Nowhere is it easier for blog content writers to screw up than in your headline. And nowhere is it more important not to screw up.
After all, without a click you’re just talking to an empty room. Many of the words professional blog writers, content marketers, and SEO consultants used to bank on for loads of clicks no longer work.
Hubspot and Outbrain teamed up and analyzed data from a sample of 3.3 million paid link headlines. Their analysis looked at (among other data) the clickthrough rate of these headlines. Clickthrough rate (CTR) is a measure of how many people who saw your title actually clicked on it.
They found that many popular terms have fallen out of favor.
- Headline including the words “how to,” “tips,” “easy,” and “simple,” all had over 40% less clicks.
- Headlines with “you, your” and “you’re” performed 36% worse in CTR.
- “Always” and “Best” showed a 14% reduction in clicks.
There’s far more in their free eBook on writing better headlines, including what words to include to improve CTR.
A word of caution on CTR—it’s not the be all end all.
Ultimately, you want your blog to make the reader take action. To extend on my metaphor, with high CTR but low conversion, the room you’re talking to might be full, but no one is listening.

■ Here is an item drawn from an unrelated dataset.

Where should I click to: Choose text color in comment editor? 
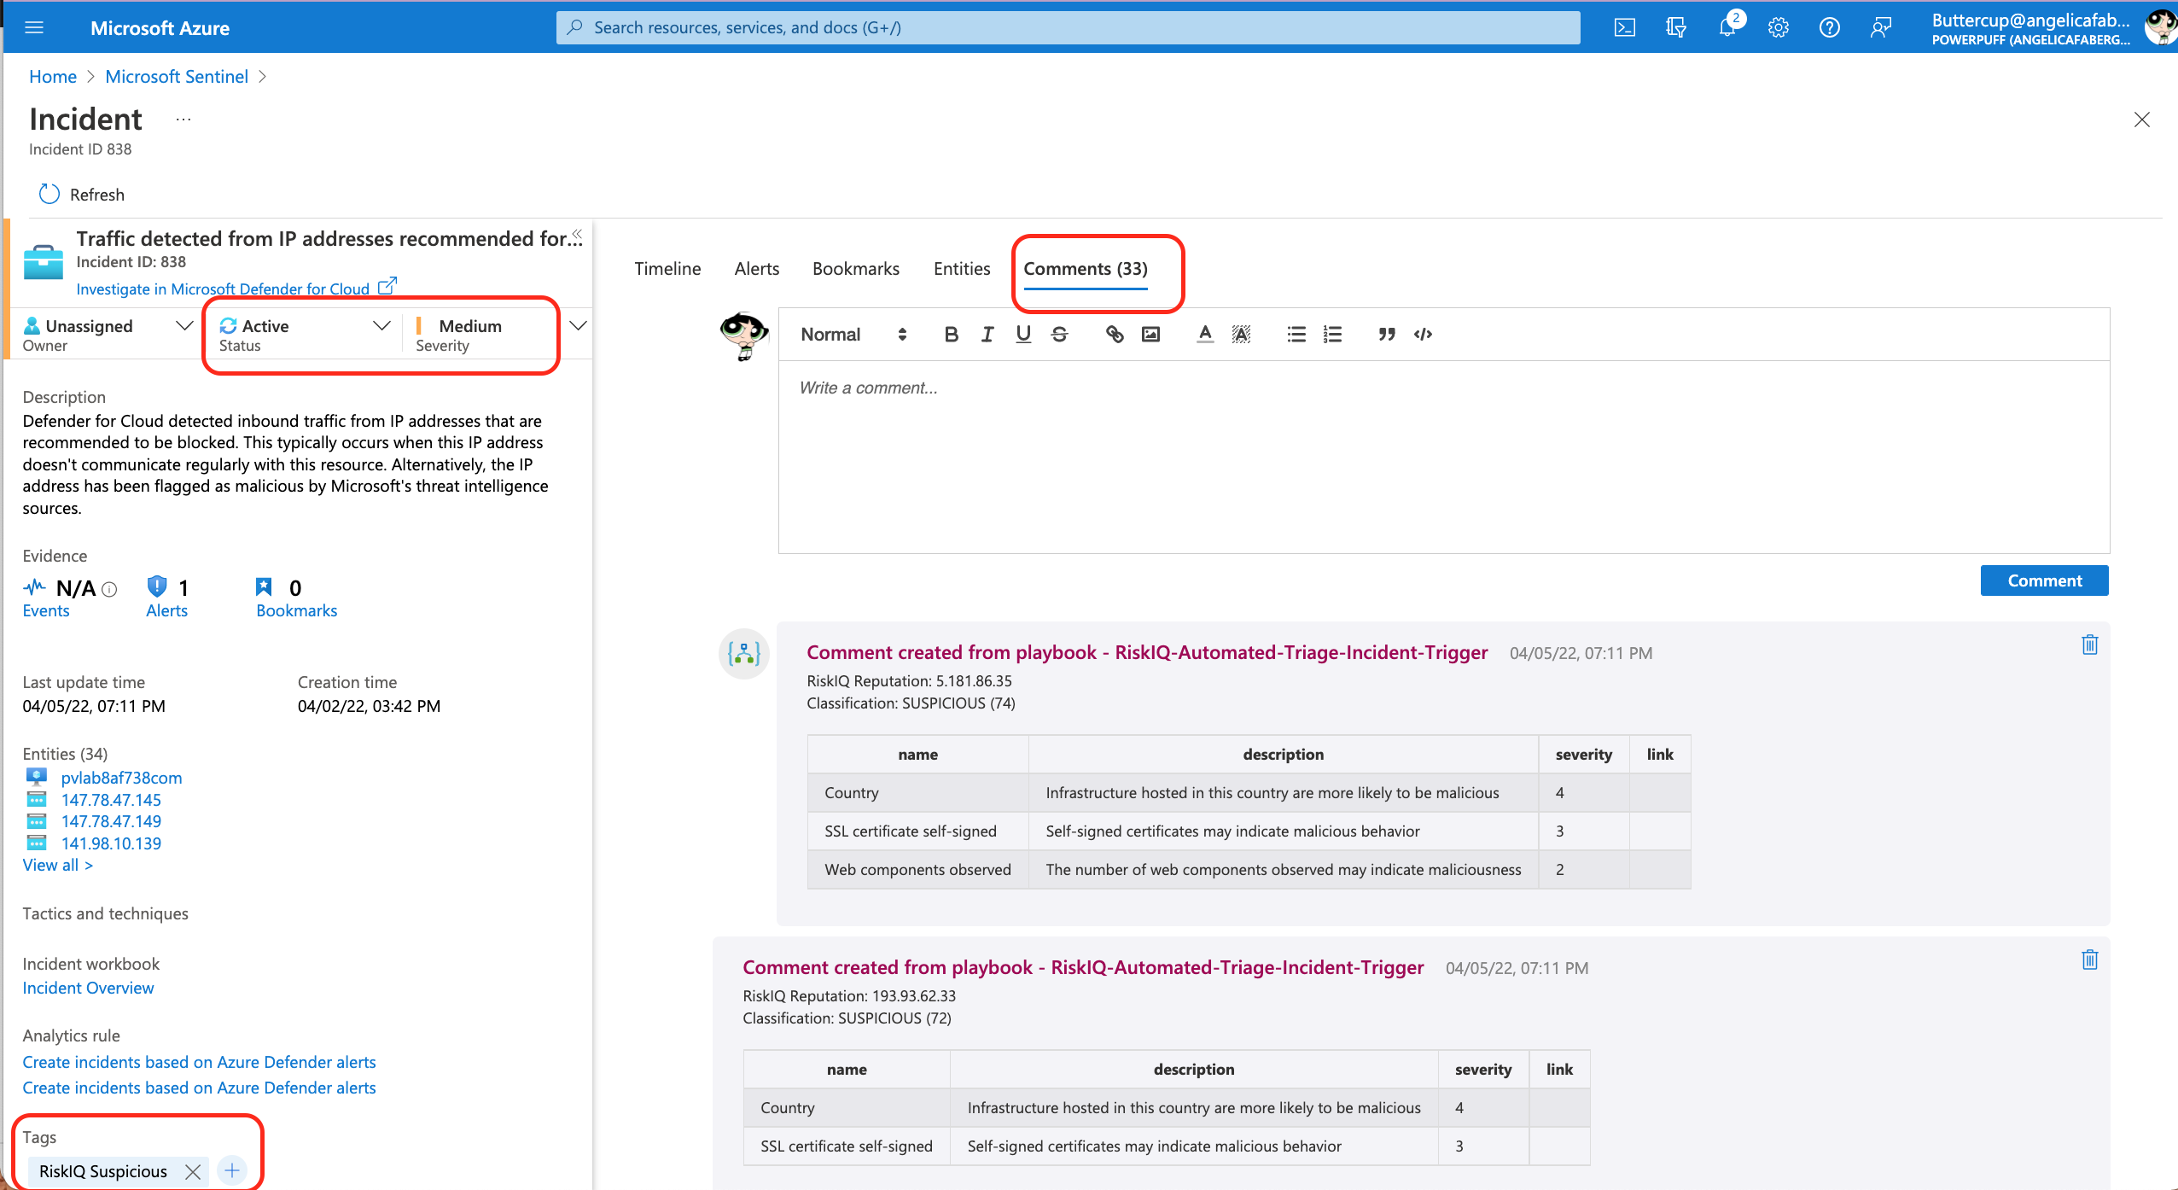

That’s where user engagement and conversion rates come into play.
You measure user engagement by how long a user stays on your site and if they interact with other content. A conversion means you’ve convinced your reader to act—they downloaded your eBook, subscribed to your email list, or bought a product.
To decide on an optimal headline, you must determine what you want to optimize for—CTR, user engagement, or conversion rates.
Some words lead to lower clickthrough rates, but result in better engagement or conversion. And sometimes the opposite is true, a word that increases CTR may decrease engagement or conversion.
Hubspot found that while the word “amazing” reduced CTR, it also increased user engagement. Similarly, while including “need” in a headline reduced CTR by 44%, it increased conversion rates by 171% compared to headlines that didn’t have the word.
Good blog content writers have a purpose
By knowing the purpose (exposure, educational, promotional, etc.) you can craft an effective headline and avoid all the old, tired words blog content writers have overused.